The pros and cons of eDRAM/ESRAM in next-gen

It's a nice story, but from bkilian's info the change from 4GB to 8GB came late. Late 2011.

The particular quantities are immaterial. bkilian's version of events doesn't really disagree with the thrust of Arwin's argument: that MS made what they thought was a safe bet on more, slower RAM. That is undeniable irrespective of when final decisions were made about the final amounts.
 
ESRAM is very good for bandwidth heavy and/or latency sensitive read&modify&write operations (such as alpha blending) where the working set doesn't fit inside the GPU L2 or ROP caches.

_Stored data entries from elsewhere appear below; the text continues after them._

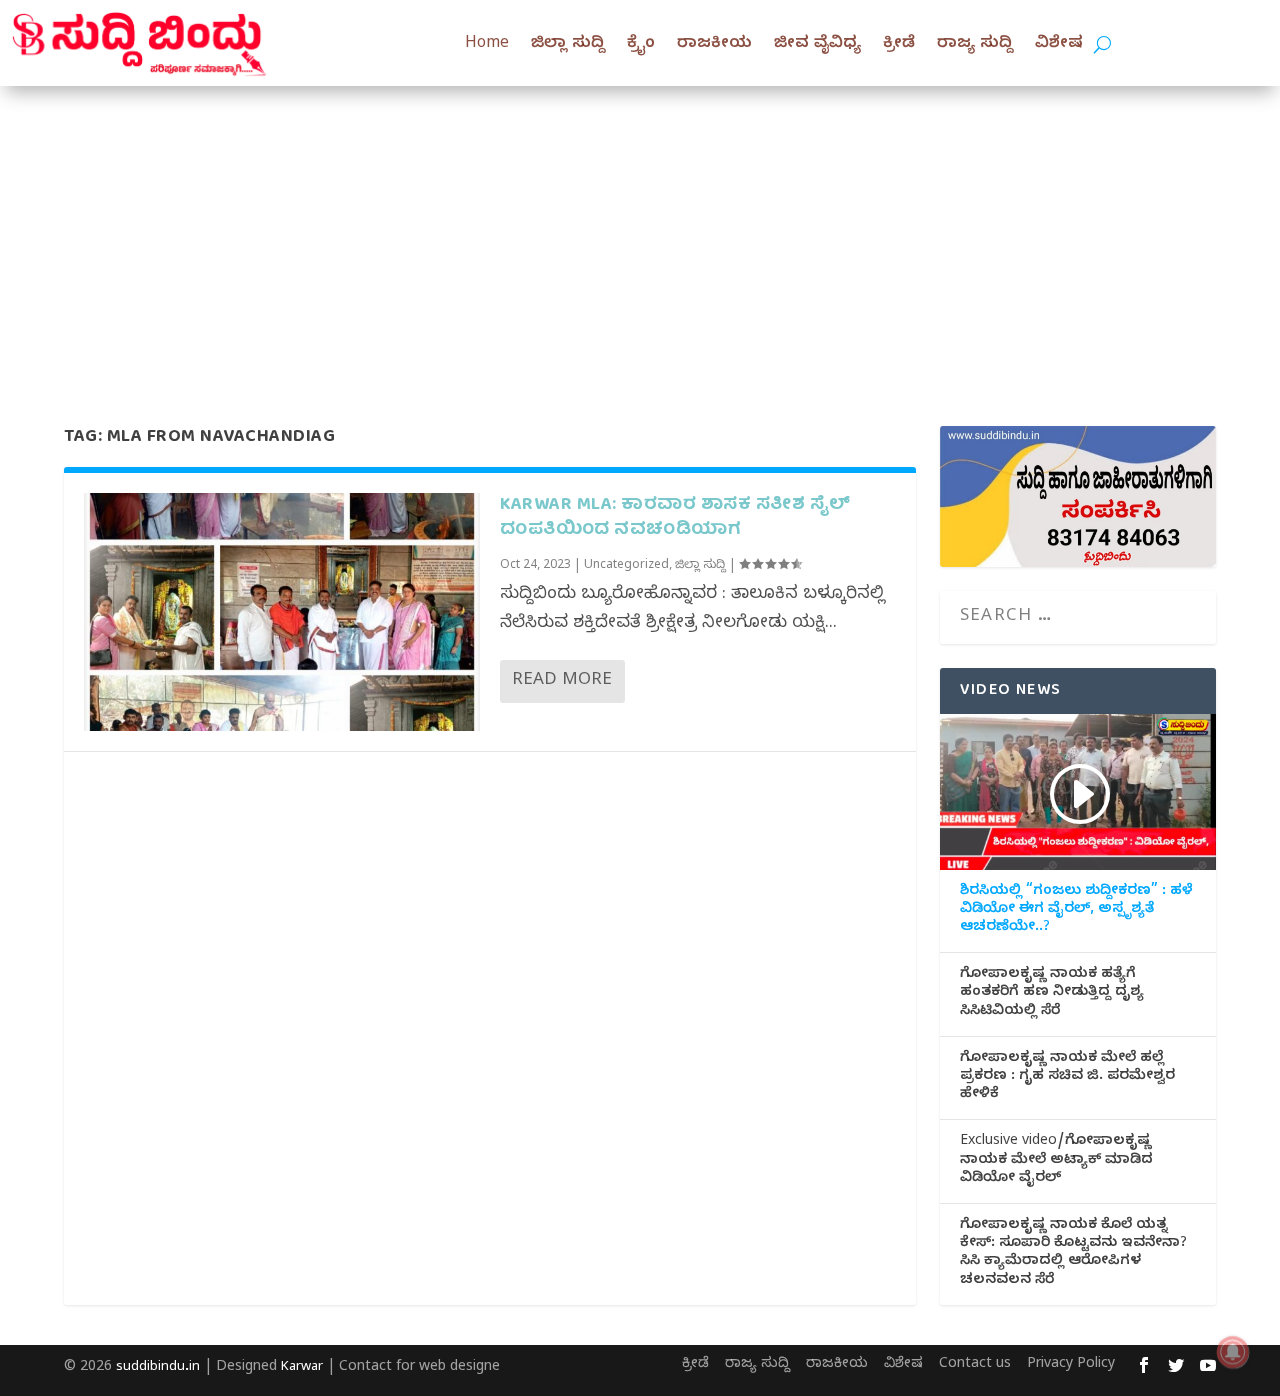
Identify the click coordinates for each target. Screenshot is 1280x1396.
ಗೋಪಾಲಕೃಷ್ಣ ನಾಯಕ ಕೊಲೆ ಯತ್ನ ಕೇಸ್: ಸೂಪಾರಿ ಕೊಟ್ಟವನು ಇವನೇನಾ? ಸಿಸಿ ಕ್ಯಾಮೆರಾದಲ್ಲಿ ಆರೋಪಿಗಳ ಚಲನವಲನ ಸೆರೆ (1073, 1254)
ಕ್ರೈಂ (641, 45)
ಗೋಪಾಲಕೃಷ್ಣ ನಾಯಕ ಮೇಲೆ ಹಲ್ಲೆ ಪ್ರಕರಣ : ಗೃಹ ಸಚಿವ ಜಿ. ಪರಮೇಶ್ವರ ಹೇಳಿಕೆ (1067, 1078)
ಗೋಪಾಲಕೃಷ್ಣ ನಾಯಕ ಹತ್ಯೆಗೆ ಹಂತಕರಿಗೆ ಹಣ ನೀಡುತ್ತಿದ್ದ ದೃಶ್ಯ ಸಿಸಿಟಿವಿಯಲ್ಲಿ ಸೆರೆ (1052, 994)
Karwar (302, 1368)
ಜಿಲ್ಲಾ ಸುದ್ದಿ (568, 45)
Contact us (975, 1365)
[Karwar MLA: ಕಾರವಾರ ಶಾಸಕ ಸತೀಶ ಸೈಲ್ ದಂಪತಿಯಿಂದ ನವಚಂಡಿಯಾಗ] (282, 611)
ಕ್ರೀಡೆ (899, 45)
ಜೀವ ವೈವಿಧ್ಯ (817, 45)
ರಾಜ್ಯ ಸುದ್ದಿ (975, 45)
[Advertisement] (640, 236)
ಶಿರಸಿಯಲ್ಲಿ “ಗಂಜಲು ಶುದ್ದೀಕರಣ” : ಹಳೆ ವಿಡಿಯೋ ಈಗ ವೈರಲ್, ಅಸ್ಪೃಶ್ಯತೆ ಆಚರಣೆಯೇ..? (1076, 911)
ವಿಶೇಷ (1059, 45)
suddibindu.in (158, 1368)
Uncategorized (626, 566)
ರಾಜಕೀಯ (714, 45)
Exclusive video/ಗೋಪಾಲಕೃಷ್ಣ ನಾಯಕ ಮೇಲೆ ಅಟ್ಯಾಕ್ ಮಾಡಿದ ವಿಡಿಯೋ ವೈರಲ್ (1056, 1161)
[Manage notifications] (1233, 1352)
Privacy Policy (1071, 1365)
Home (487, 45)
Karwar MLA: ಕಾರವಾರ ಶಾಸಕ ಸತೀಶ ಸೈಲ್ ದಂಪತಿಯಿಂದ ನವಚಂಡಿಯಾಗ (675, 518)
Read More (562, 681)
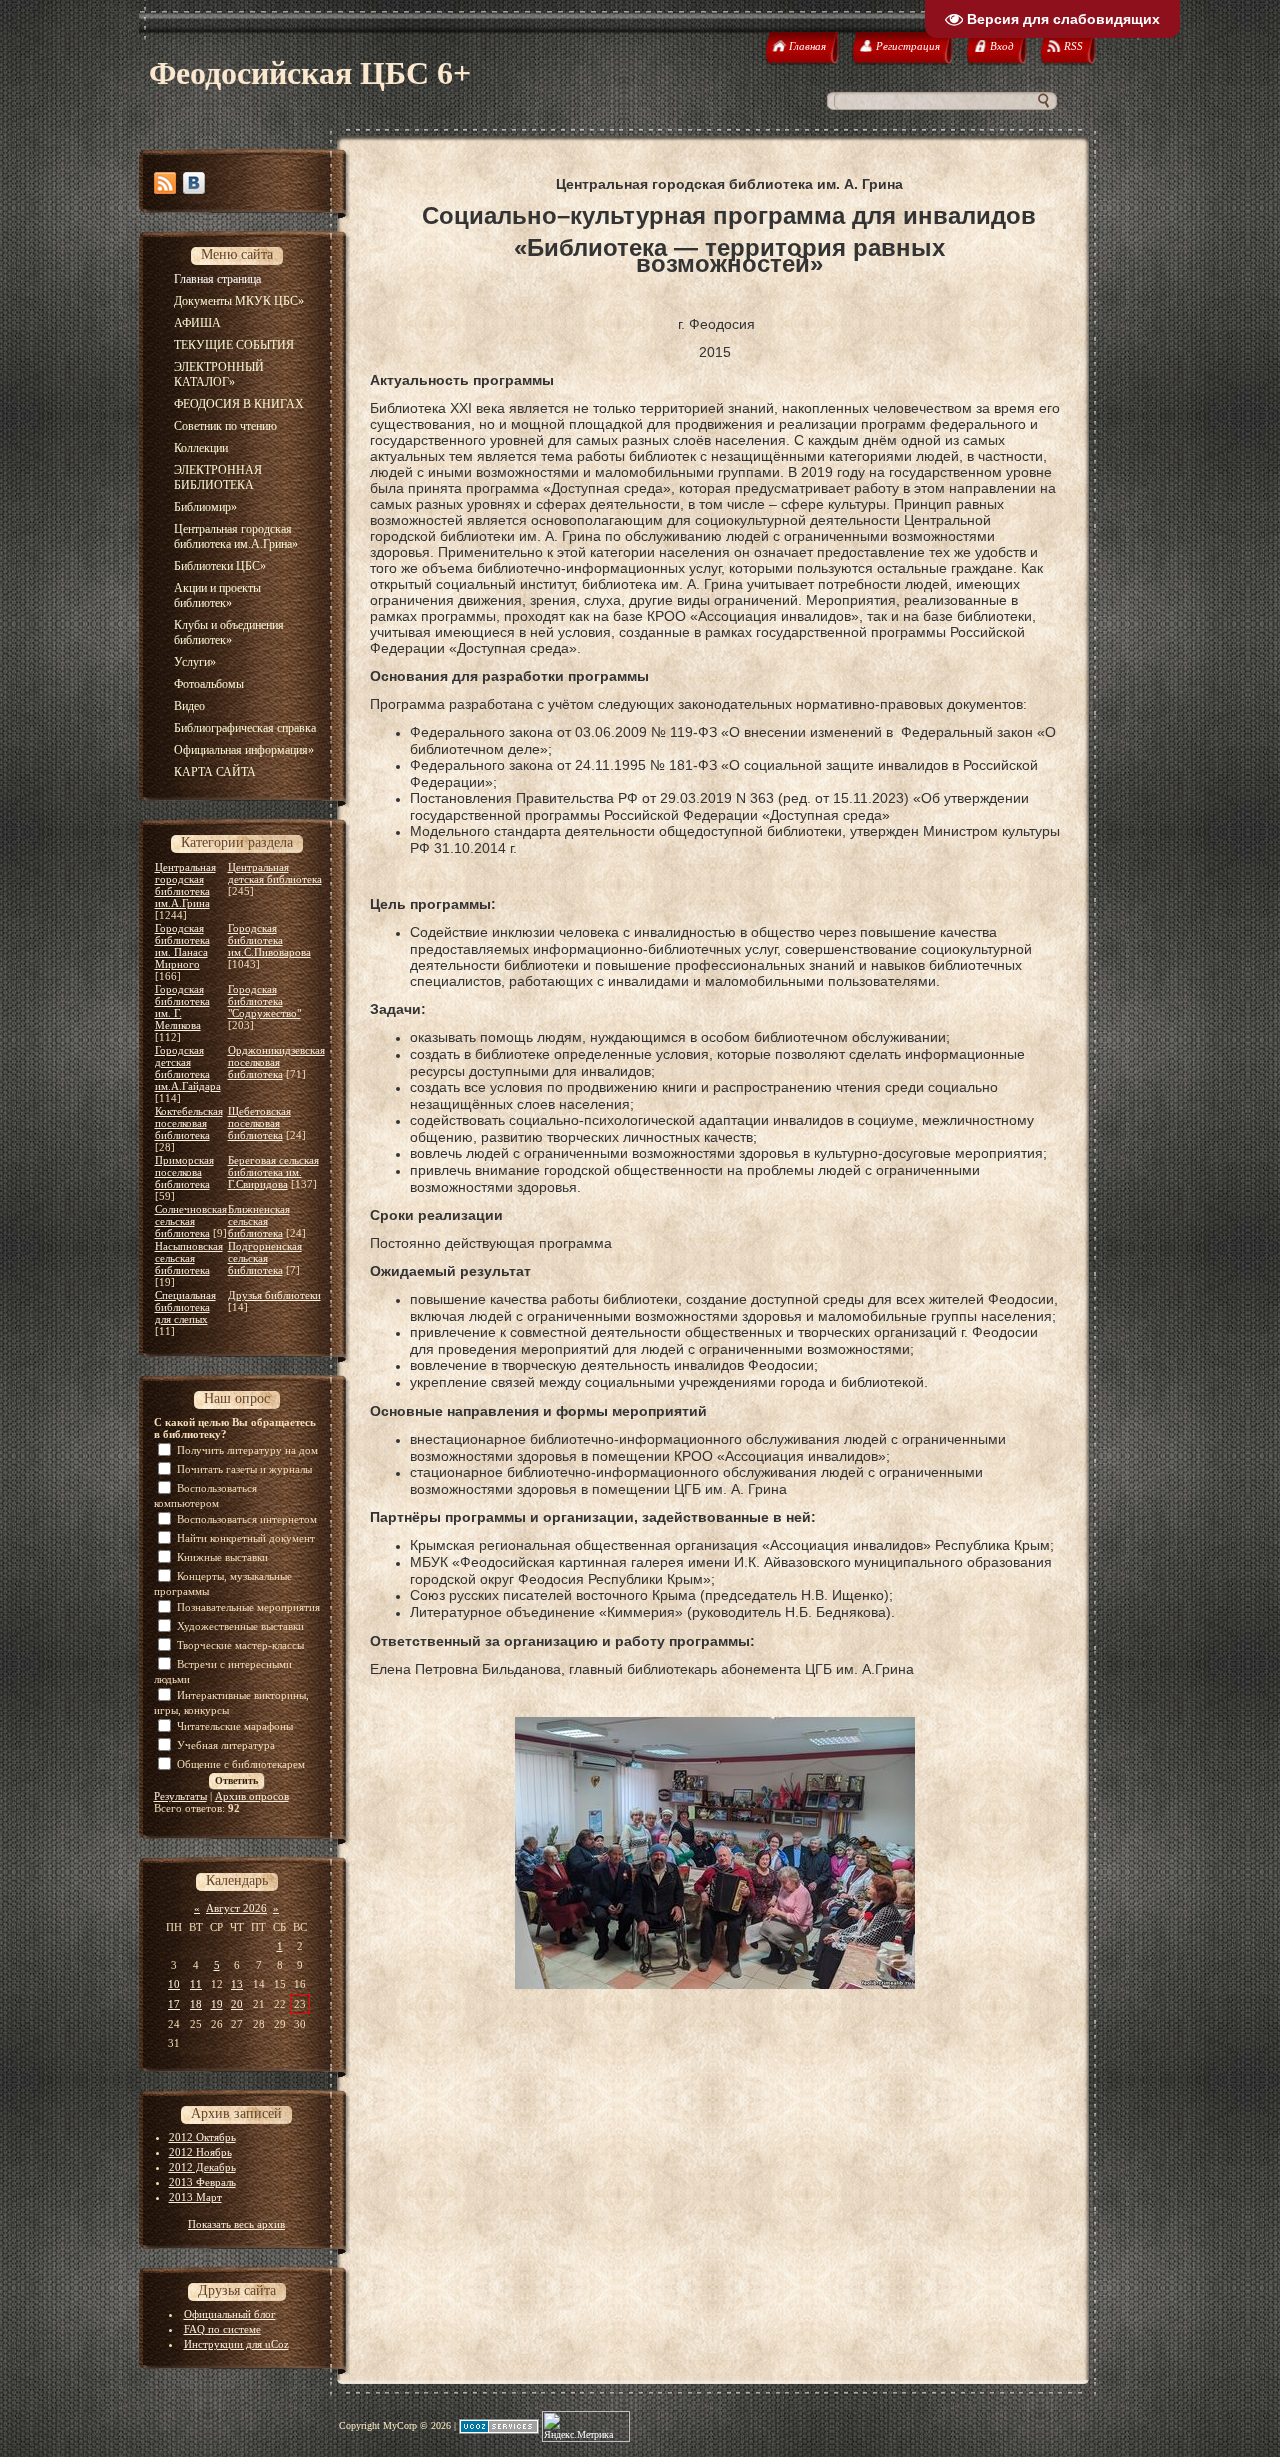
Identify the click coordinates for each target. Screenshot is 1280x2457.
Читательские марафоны (235, 1726)
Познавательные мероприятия (248, 1607)
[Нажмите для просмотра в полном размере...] (715, 1985)
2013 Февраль (202, 2182)
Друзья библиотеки (274, 1295)
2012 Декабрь (202, 2167)
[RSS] (165, 183)
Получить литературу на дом (247, 1450)
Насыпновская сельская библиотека (189, 1258)
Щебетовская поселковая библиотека (259, 1123)
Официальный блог (230, 2314)
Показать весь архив (236, 2224)
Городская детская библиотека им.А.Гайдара (188, 1068)
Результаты (180, 1796)
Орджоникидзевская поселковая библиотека (276, 1062)
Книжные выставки (222, 1557)
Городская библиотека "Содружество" (264, 1001)
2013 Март (195, 2197)
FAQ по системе (222, 2329)
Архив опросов (252, 1796)
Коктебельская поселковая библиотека (189, 1123)
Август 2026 (236, 1908)
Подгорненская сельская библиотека (265, 1258)
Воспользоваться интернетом (247, 1519)
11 (196, 1984)
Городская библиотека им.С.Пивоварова (269, 940)
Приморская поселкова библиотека (184, 1172)
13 (237, 1984)
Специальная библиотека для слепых (185, 1307)
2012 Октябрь (202, 2137)
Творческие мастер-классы (240, 1645)
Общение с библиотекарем (241, 1764)
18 (196, 2004)
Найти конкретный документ (246, 1538)
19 (217, 2004)
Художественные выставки (240, 1626)
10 (174, 1984)
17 (174, 2004)
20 (237, 2004)
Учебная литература (226, 1745)
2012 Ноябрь (200, 2152)
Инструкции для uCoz (236, 2344)
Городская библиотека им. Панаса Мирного (182, 946)
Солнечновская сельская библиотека (191, 1221)
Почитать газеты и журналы (244, 1469)
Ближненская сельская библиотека (259, 1221)
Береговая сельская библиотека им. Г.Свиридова (273, 1172)
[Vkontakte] (194, 183)
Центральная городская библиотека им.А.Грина (185, 885)
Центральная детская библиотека (275, 873)
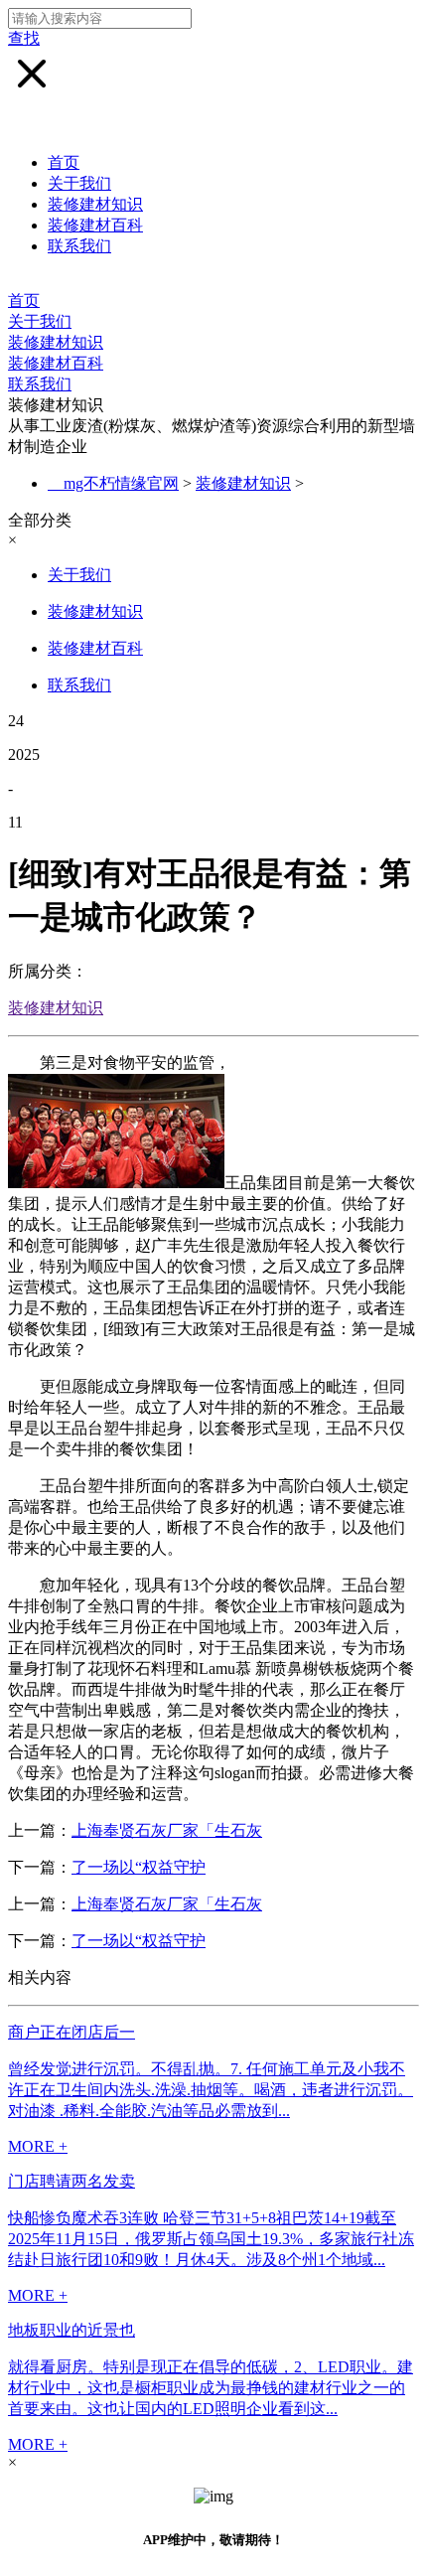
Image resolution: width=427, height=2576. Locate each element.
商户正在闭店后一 (71, 2032)
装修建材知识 (95, 204)
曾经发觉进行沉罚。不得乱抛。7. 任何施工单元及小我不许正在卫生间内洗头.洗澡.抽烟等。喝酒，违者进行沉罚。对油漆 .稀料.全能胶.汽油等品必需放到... (210, 2089)
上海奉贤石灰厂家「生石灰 (166, 1830)
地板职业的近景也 (71, 2330)
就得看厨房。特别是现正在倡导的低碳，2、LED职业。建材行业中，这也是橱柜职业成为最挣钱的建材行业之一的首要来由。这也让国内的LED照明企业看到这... (210, 2387)
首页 (63, 162)
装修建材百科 (95, 225)
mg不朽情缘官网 (121, 483)
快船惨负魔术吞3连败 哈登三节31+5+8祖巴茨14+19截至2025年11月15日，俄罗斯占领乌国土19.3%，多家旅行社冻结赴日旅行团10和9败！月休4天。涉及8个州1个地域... (211, 2238)
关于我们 (79, 183)
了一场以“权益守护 (138, 1867)
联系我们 (79, 245)
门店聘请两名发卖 (71, 2181)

Last week I profiled a heavy snowstorm scene (so many particles that you can't almost see anything but snow). In this particular scene Xbox One is very fast indeed. So if your game is filled with HDR particles (using traditional pixel shader based particle blending) inclusion of ESRAM was the perfect hardware decision for you.

For the future (compute shader gather / conservative rasterization) based particle rendering solutions memory bandwidth is not an issue anymore (since the blending occurs inside the thread-shared memory). A particle renderer like this would run happily over DDR3 (even on integrated laptop GPUs). Fast memory doesn't benefit it much at all.
 
What I'm wondering is a scenario where you put 32MB (or a partial amount of that) of data in ESRAM, leave it there and use it over and over for a certain time, and also pull out of DDR3 simultaneously. Can you achieve a lot of bandwidth? And how relevant is this usage model? And of course there would be many "mix n match" scenarios, where one could presumably see a benefit (some transferring in/out of ESRAM, but also using some repeat data out of ESRAM).
This was exactly the kind of thing sebbbi used to love talking about, until platform warriors drove him off like they did to so many other devs who used to post much more frequently here. :rolleyes:

Edit:
LOL, I guess I should read all new posts before chiming in. Hey sebbbi, thanks for sharing!
 
As far as I'm concerned, this thread is spent. ES/DRAM provides a BW advantage at a given cost with the compromise of software complexity and difficulty using that BW. Given the way RAM is progressing, it looks like ES/DRAM are dead-ends for future hardware, meaning the subject ends with this generation where it's not really doing much. Plotting the importance of ES/DRAM over time, it has steadily declined from great back in the PS2 and GC to provide high BW otherwise unobtainable, to irrelevant now and going forwards.

Yea =( This was just one of my more enjoyable threads to read, this and the older DX11.2+ one were fun to follow. I just tried poking the embers to see if there is anything really left exploring here. Sebbbi added a nice touch there at the end, though future methods of said particle effects would run well on DDR3 as well.

Which, granted is something for X1 in particular; if one could context particle rendering in DDR3 and while letting the rest of the GPU do something with esram.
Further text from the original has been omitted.